Please continue the piece on irritable bowel syndrome and hypnotherapy, picking up after its last sentence.

### Given text
_ _ _ _ _

Irritable Bowel Syndrome

Irritable bowel syndrome (IBS) is a mixture of abdominal symptoms for which there is no apparent cause. Symptoms include constipation, diarrhoea, bloating and abdominal pain.

It’s the most common condition seen by gastroenterologists and estimates suggest that as many as one in five adults in the UK have IBS at any one time.

Professor Peter Whorwell, Consultant Physician and Gastroenterologist at the University Hospital of South Manchester conducted research into using hypnosis as part of a treatment plan for IBS and is a strong supporter of this complementary approach. He uses it to help his patients and maintains that it’s effective for two reasons – one is that it lowers anxiety and two, it acts as pain management and decreases the sensitivity in the gut.

Hypnotherapy has been used with both adults and children to help manage the pain associated with irritable bowel. There is evidence to support its use in this condition for both adults and children and the National Institute for Health and Clinical Guidance (NICE) recommends the NHS should consider referring patients for hypnotherapy if their irritable bowel is persistent and has failed to respond to simple prescribed medicine.

_ _ _ _ _

### Data provided
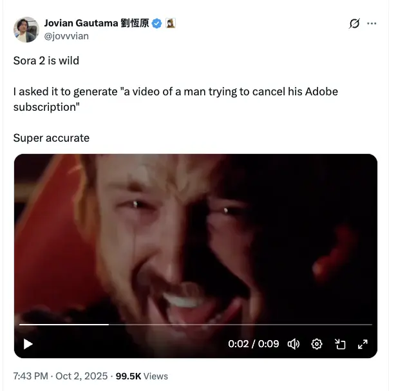
Task: Expand the video to fullscreen
Action: click(363, 344)
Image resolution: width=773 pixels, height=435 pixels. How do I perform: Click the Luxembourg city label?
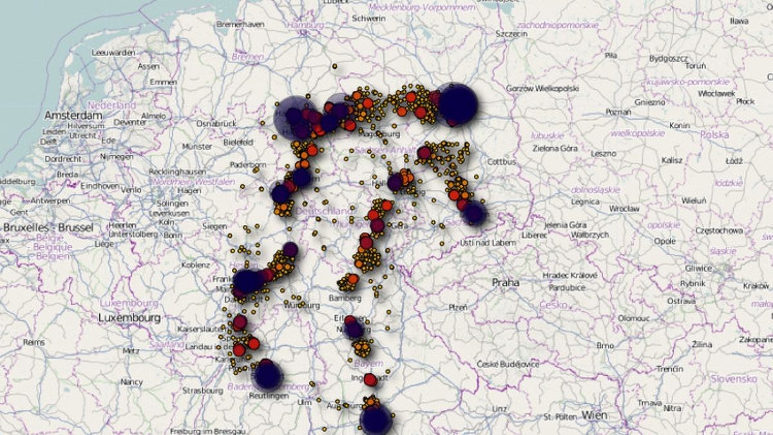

_ _ _ _ _

### Your response
Since the cause of IBS is unknown, it’s not possible to reliably prevent symptoms. The following strategies can help your digestive system and so may improve the condition.

  • Drink lots of water, preferably two litres a day
  • A high-fibre diet improves digestion. The amount of fibre must be increased gradually to allow the stomach to get used to it
  • Avoid food or beverages that make the symptoms worse. Coffee and milk are frequent offenders
  • It may be helpful to keep a diary in which you note down the foods that seem to upset your stomach
  • Avoid strong spices and foods that give you wind
  • Avoid large meals, but eat regularly
  • Limit your alcohol intake

Is there anything else that I can do to improve IBS?

  • Physical activity and exercise can improve digestion and reduce stress.
  • Heat treatment with hot packs, hot-water bottles or electric blankets may relieve stomach pain.
  • Try to reduce the amount of stress in your life. You might like to experiment with some of the different relaxation techniques, such as yoga, hypnotherapy and meditation.
  • Try to keep things in perspective: excessive worrying about digestive problems could lead to social and psychological problems.

How will hypnotherapy help?

Research has concluded that IBS can often be triggered by stress, so beginning the spasms, cramps or other symptoms affecting the small or large bowels.

Although hypnotherapy has been proven to help IBS, you should ensure that you seek medical attention in order to have the condition diagnosed and treatment options outlined by your doctor, prior to hypnotherapy.

Hypnotherapy can be used as a relaxation tool to reduce general levels of anxiety and the more specific stress associated with having IBS. In addition, visualisation and NLP (neuro linguistic programming) techniques will be utilised to remove any fears associated with the condition.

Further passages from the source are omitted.